This article describes how to pull data from a Wikipedia table using the rvest R package.
In this example, we will pull the latest life expectancy figures per US state/territory and visualize it as a geographic map.
Requirements
- A Wikipedia table.
- A Displayr document.
Method
1. Select Calculation > Custom Code from the toolbar.
2. Click onto the page to place the object.
3. Paste the below in the R Code editor.
library(rvest)
# Reading in the table from Wikipedia
page = read_html("https://en.wikipedia.org/wiki/List_of_U.S._states_by_life_expectancy")
# Obtain the piece of the web page that corresponds to the "wikitable" node
my.table = html_node(page, ".wikitable")
# Convert the html table element into a data frame
my.table = html_table(my.table, fill = TRUE)

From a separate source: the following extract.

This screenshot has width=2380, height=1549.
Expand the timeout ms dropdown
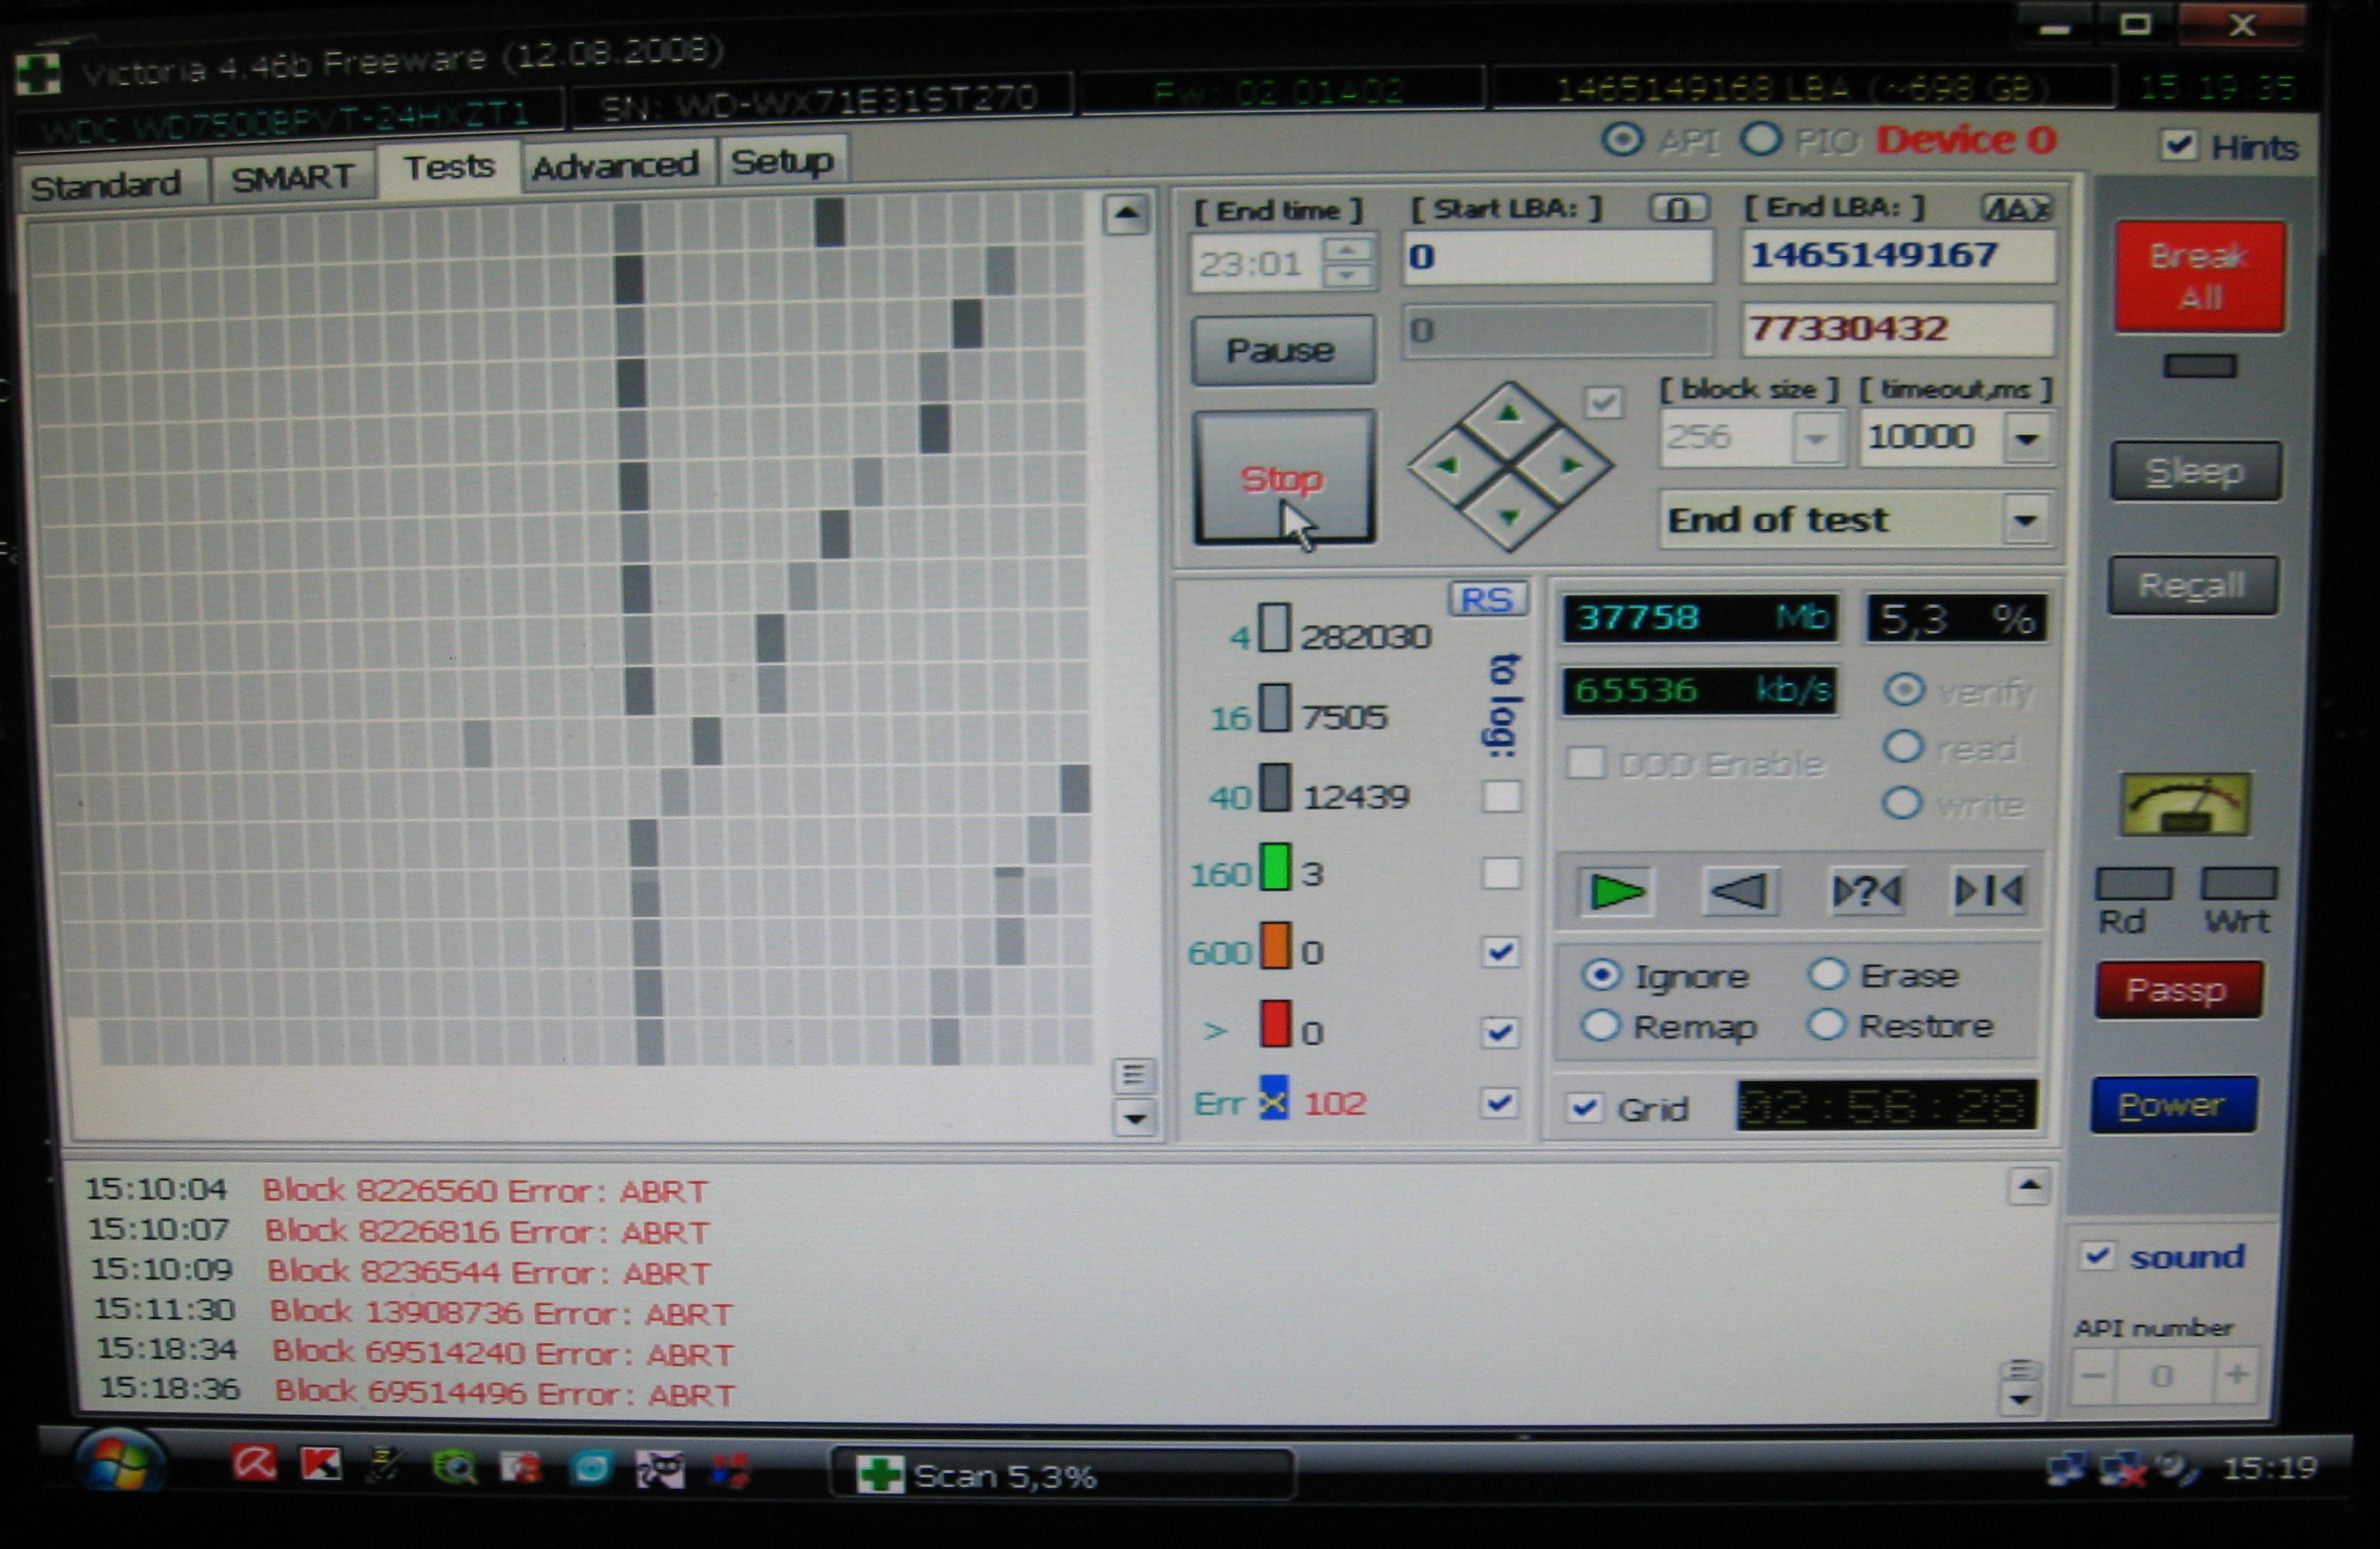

# Extracting and tidying a single column from the table and adding row names
x = as.numeric(gsub("\\[.*","",my.table[,4]))
names(x) = gsub("\\[.*","",my.table[,2])
# Excluding non-states and averages from the table
life.expectancy = x[!names(x) %in% c("United States", "Northern Mariana Islands", "Guam", "American Samoa", "Puerto Rico", "U.S. Virgin Islands")]
In this example, we use the read_html function to pull the webpage and html_node to find the correct "wikitable" node element. The next steps involve pulling the latest data from the correct table column with each row assigned to the appropriate state/territory name. Finally, we need to also remove any footnote number references, e.g. [1], and non-states from the table.
3. To create the geographic map, go to Visualization > Geographic Maps > Geographic Map from the toolbar.
4. Under Data> Data Source > Data, choose the life expectancy R output.